Kısa görev A :: Sanatta göç teması yazısında "Hayatın bazı değiştirilemez" ifadesinin geçtiği sözcüklerle açılıp "nasıl ortaya çıkar?" ile kapanan bölümü hiç değiştirmeden çıktı olarak verir misiniz?
Kısa görev B :: Sanatta göç teması yazısına göre Jacob Lawrence'ın resimleri göç olgusunu neden farklı bir boyuta taşır? Bir ila üç cümleyle açıklayın.

Göçebelerin İzinde: Sanat Eserlerinde Göç Temasına Yolculuk

Simge Demiralp
Simge Demiralp
ab imo pectore
spot_img
Editör:
Berfin Surgit
spot_img

Hayatın bazı değiştirilemez gerçeklerinden birisi de ayrılıklar… Bu ayrılık olgusu her zaman birisinden olmak zorunda değil, bazen de bir yerden, evinden ayrılır insan. Tarih boyunca da toplumlar veya belirli kitleler birbirinden farklı sebeplerden ötürü pek çok kez göç dalgasının içinde bulunmuşlardır. Bu bir beyin göçü de olabilir, kitlesel bir göç de veya savaş kaynaklı herhangi bir göç de. Hangi sebepten olduğu fark etmeksizin, bu göçlerle birlikte de kültürel bazı alışkanlıkların, yaşam biçimlerinin, değer algılarının değişmesi veya aile yapısındaki ve bireysel yapılardaki farklılıklar kaçınılmaz olmuştur. Dolayısıyla bireyin içinde yaşadığı topluma ayak uydurma süreci birbirinden farklılık gösterir ve bu sürecin psikolojilerine olan etkileri de yadsınamaz bir gerçek olarak karşımıza çıkar. Peki bu değişimlerin sanata yansıması nasıl ortaya çıkar?

Sanatçı her bir sanat eserinde kendine özgü mesajlar verir elbette. Fakat sanat her ne kadar öznel bir olgu olarak karşımıza çıksa da, bu öznel yapının oluşmasında toplumsal olguların etkisi reddedilemez. Sanatçının bir göç ortamının içinde bulunduğu psikolojideki algıları da eserlerine yansıyacaktır elbette. Dolayısıyla sanat eserlerinde göç olgusunun izleriyle doğrudan ya da dolaylı olarak karşılaşmamız pek tabii ki mümkündür.

Sanat Eserlerinde Göçün İzleri

Göç olgusuna sanat perspektifinden bakıldığında, hem dünyada hem de Türk resim sanatında göç kavramına odaklanan birçok sanatçının varlığından söz etmek mümkün. Diğer birçok pratiğin yanında resim pratiklerinde de karşılaştığımız göç teması, hem plastik hem de simgesel anlatılarla karşımıza çıkar ve bu eserlerin de birçoğunda göç, göçmenlik kavramlarının olumsuz yanlarına dair izler bulmak mümkündür.

Örneklerle konuşmak gerekirse, göçü yakından deneyimlemiş Afro-Amerikan sanatçılardan biri olan Jacob Lawrence, göç olgusunu içselleştirererk aktarırken, öte yandan da bir sanatçı duyarlılığı ile yansıtıp bu olguya “siyahi olmak”, “ötekinin temsiliyeti” bakış açısıyla yaklaşmaktadır. Sanatçı, Amerikalı siyahilerin 1. Dünya Savaşı sonrası tarıma dayalı güney bölgesinden, sanayileşmenin yoğun yaşandığı Kuzey Amerika’ya göç edişlerini 60 eserden oluşan “Büyük Göç” isimli bir göç serisi ile resmetmektedir. Siyahilerin o dönemde yaşadığı ötekileştirilme boyutu ele alındığında, siyahi bir Amerikalı olarak yaptığı resimlerle göç olgusu farklı boyuta taşınmaktadır.

Veri listesi ::

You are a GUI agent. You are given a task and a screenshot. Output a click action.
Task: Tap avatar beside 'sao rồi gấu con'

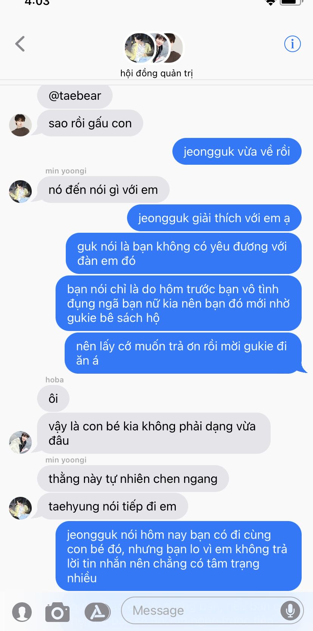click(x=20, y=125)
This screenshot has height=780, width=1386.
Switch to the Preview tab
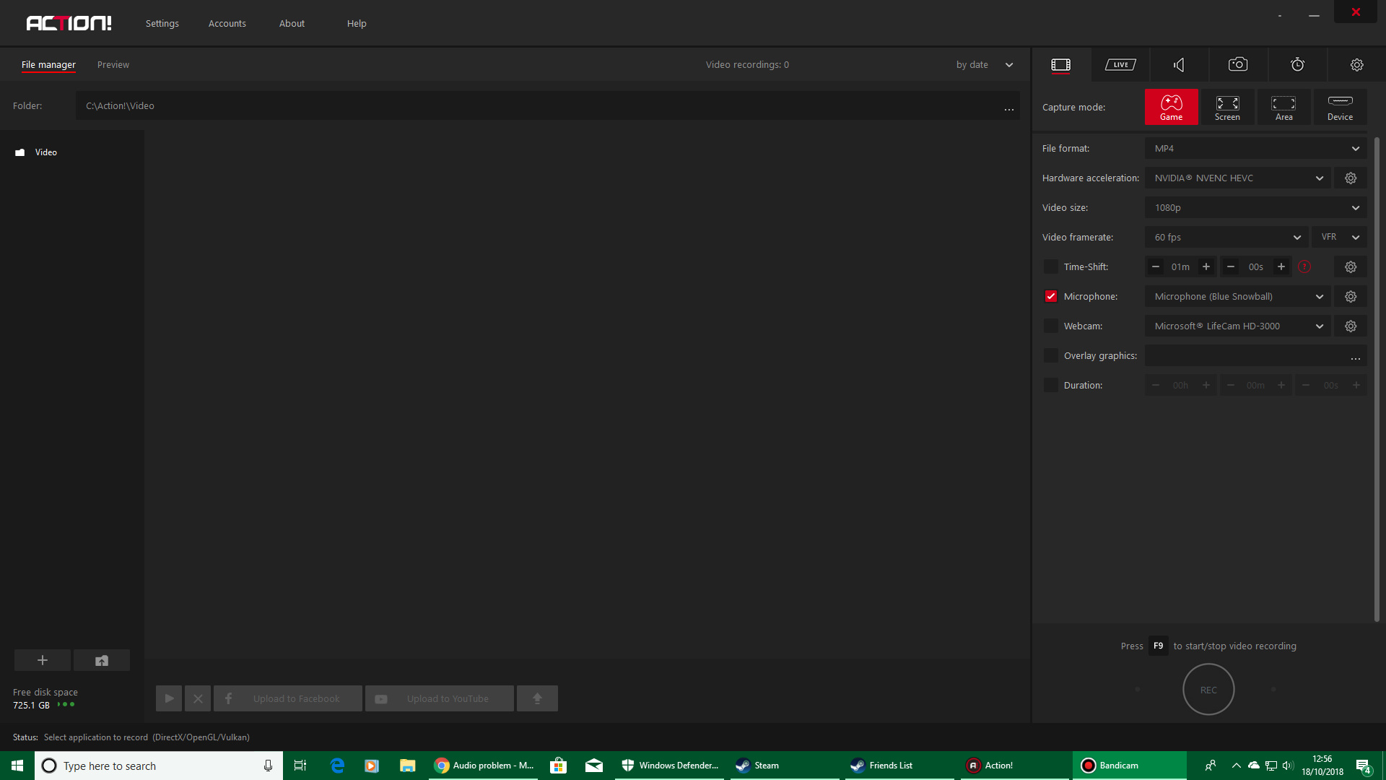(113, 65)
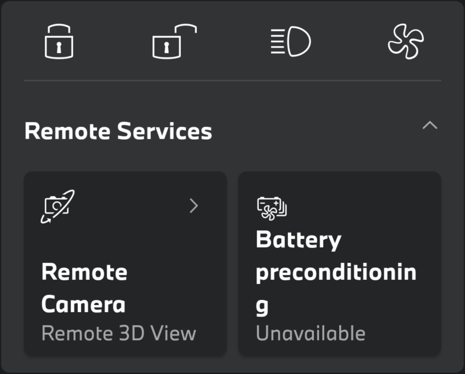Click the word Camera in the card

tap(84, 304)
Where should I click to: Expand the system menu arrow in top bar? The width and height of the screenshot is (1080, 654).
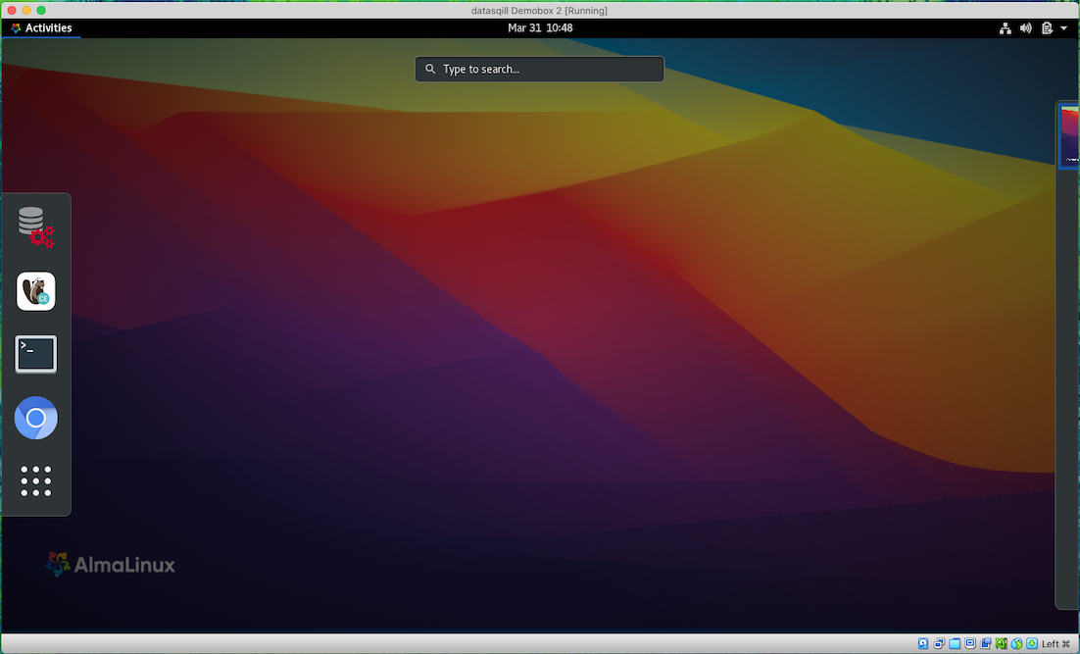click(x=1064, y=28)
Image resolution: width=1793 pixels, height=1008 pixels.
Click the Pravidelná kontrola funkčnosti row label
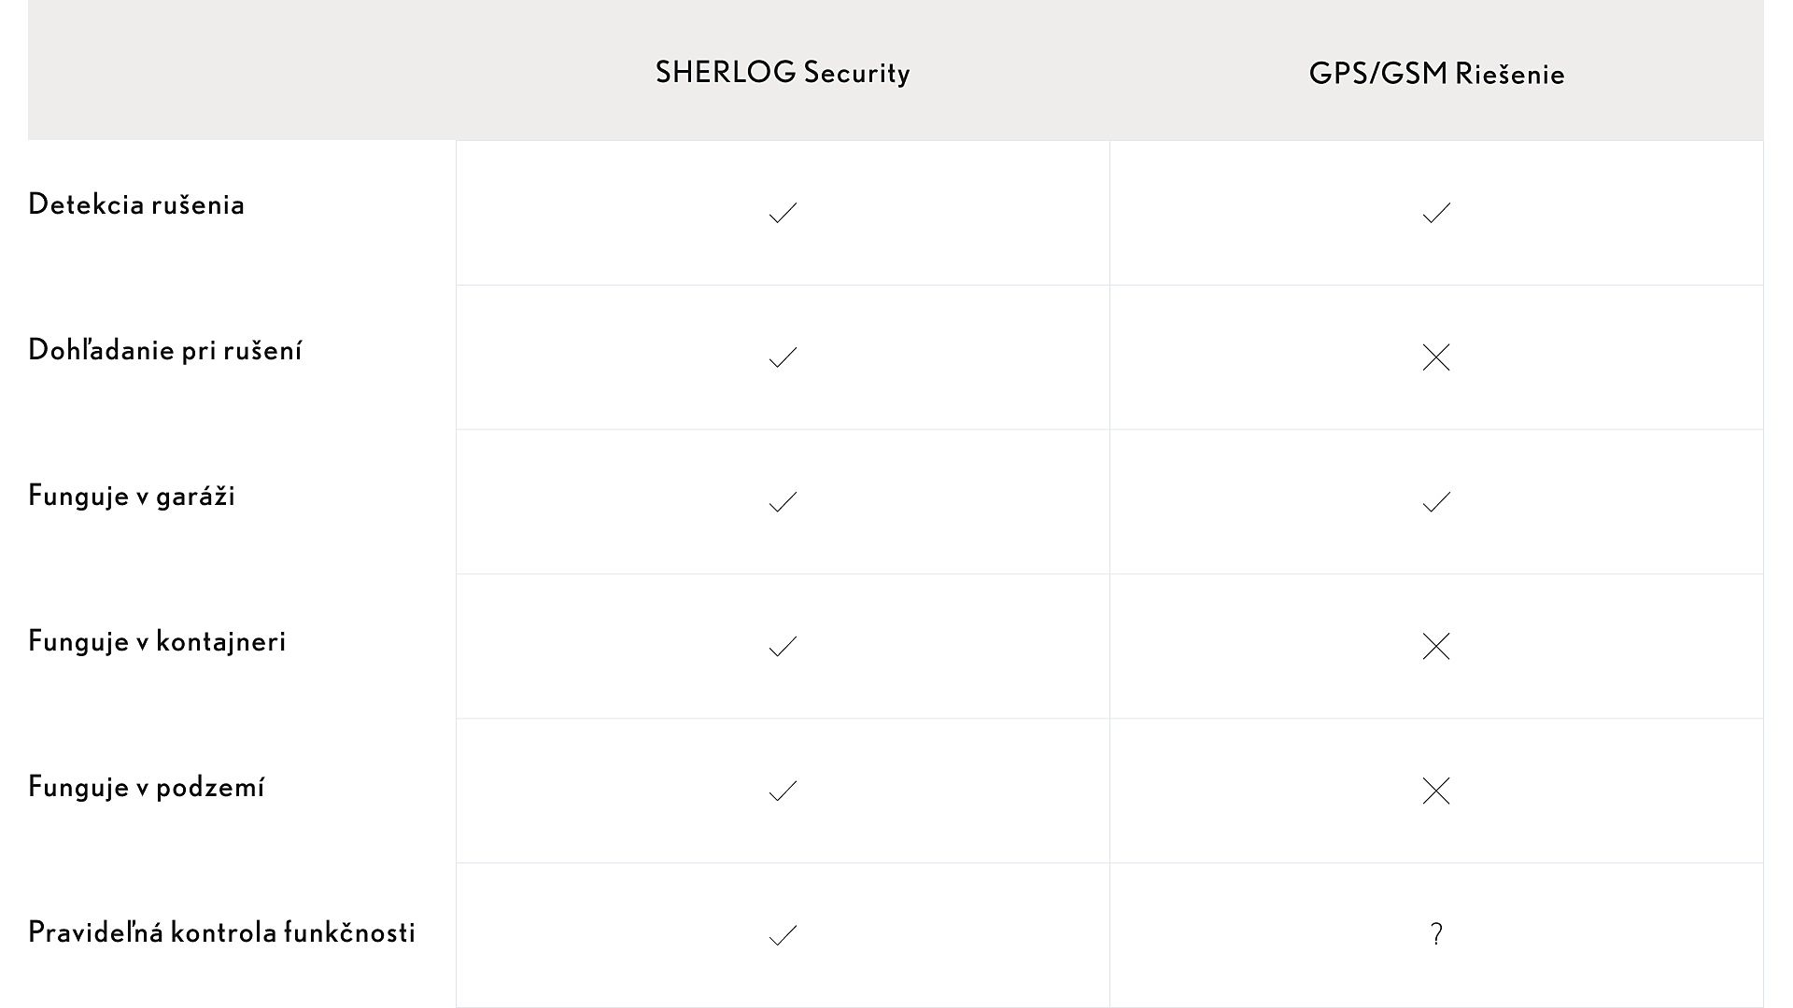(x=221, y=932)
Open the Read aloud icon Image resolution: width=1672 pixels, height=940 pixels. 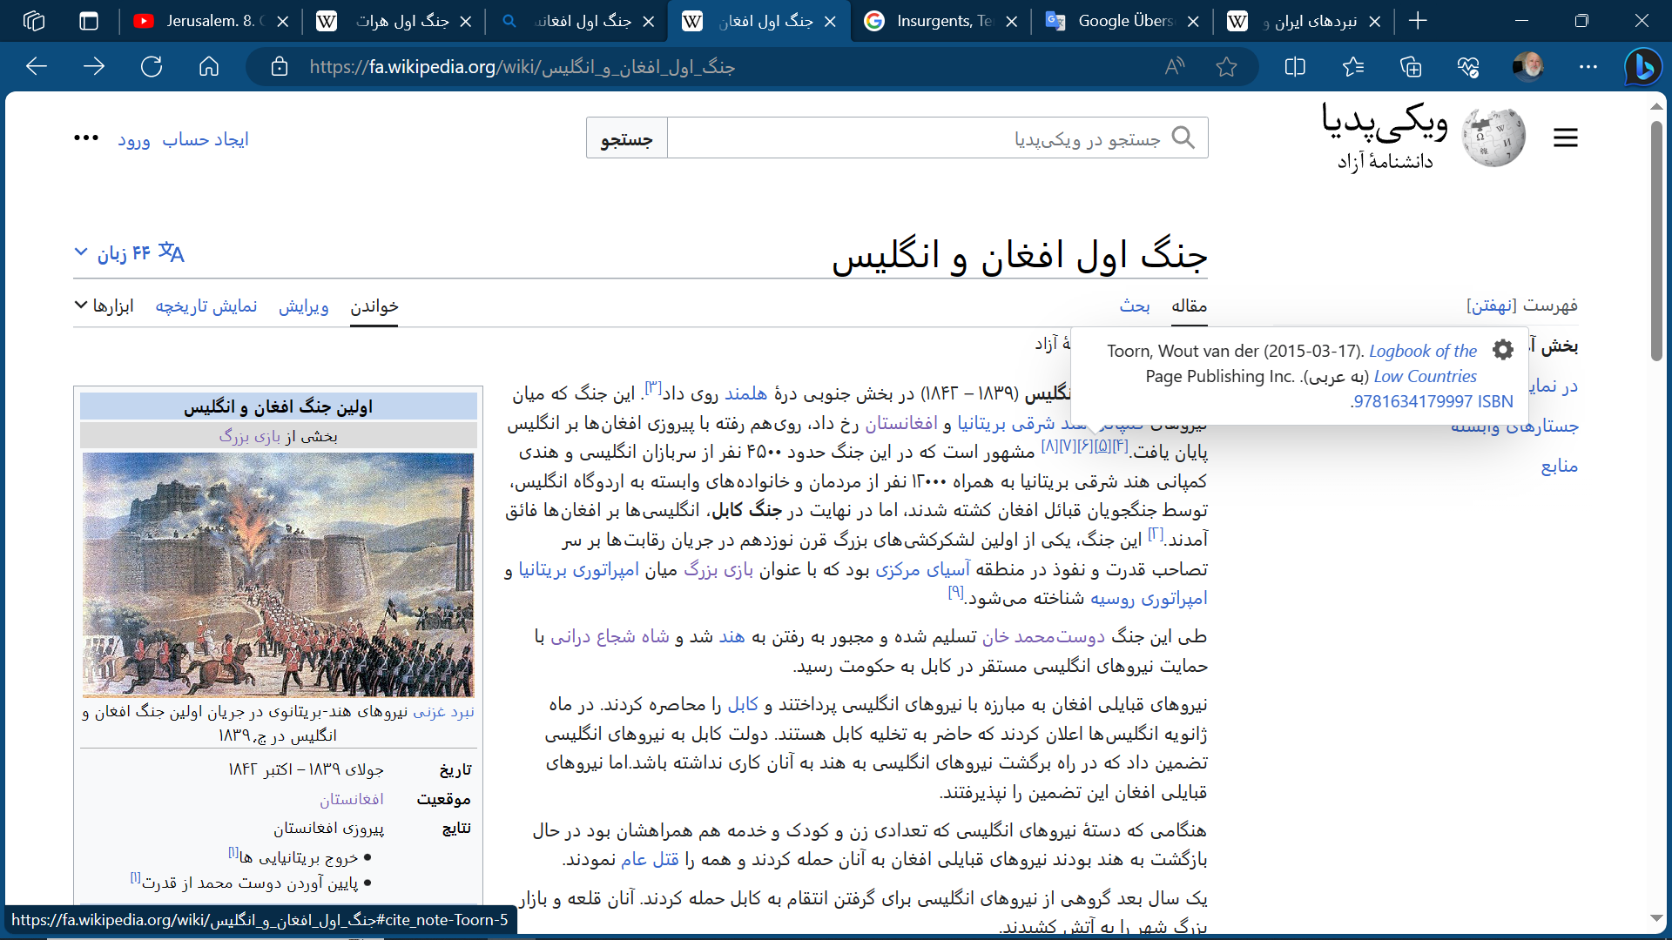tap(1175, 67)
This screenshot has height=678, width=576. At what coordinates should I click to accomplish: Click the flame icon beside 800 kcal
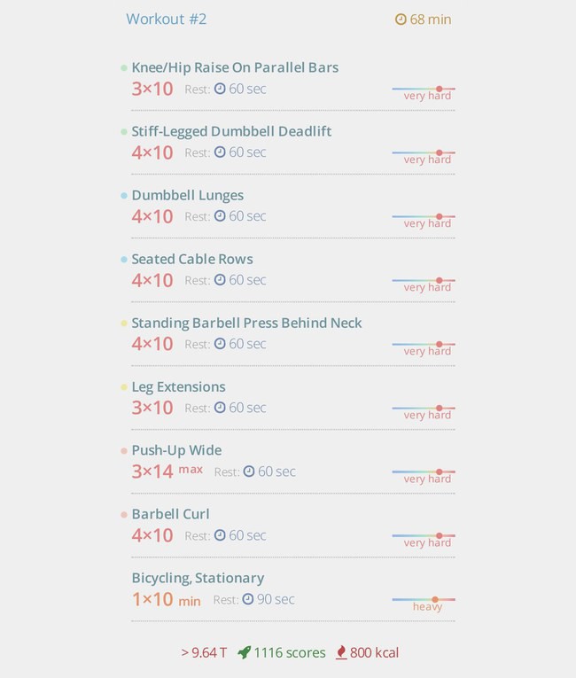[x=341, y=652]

Yazılı yanıt A ::
Hayatın bazı değiştirilemez gerçeklerinden birisi de ayrılıklar… Bu ayrılık olgusu her zaman birisinden olmak zorunda değil, bazen de bir yerden, evinden ayrılır insan. Tarih boyunca da toplumlar veya belirli kitleler birbirinden farklı sebeplerden ötürü pek çok kez göç dalgasının içinde bulunmuşlardır. Bu bir beyin göçü de olabilir, kitlesel bir göç de veya savaş kaynaklı herhangi bir göç de. Hangi sebepten olduğu fark etmeksizin, bu göçlerle birlikte de kültürel bazı alışkanlıkların, yaşam biçimlerinin, değer algılarının değişmesi veya aile yapısındaki ve bireysel yapılardaki farklılıklar kaçınılmaz olmuştur. Dolayısıyla bireyin içinde yaşadığı topluma ayak uydurma süreci birbirinden farklılık gösterir ve bu sürecin psikolojilerine olan etkileri de yadsınamaz bir gerçek olarak karşımıza çıkar. Peki bu değişimlerin sanata yansıması nasıl ortaya çıkar?

Yazılı yanıt B :: Lawrence bu resimleri siyahi bir Amerikalı olarak yapmıştır. Siyahilerin o dönemde yaşadığı ötekileştirilme boyutu ele alındığında, onun resimleri göç olgusunu farklı bir boyuta taşır.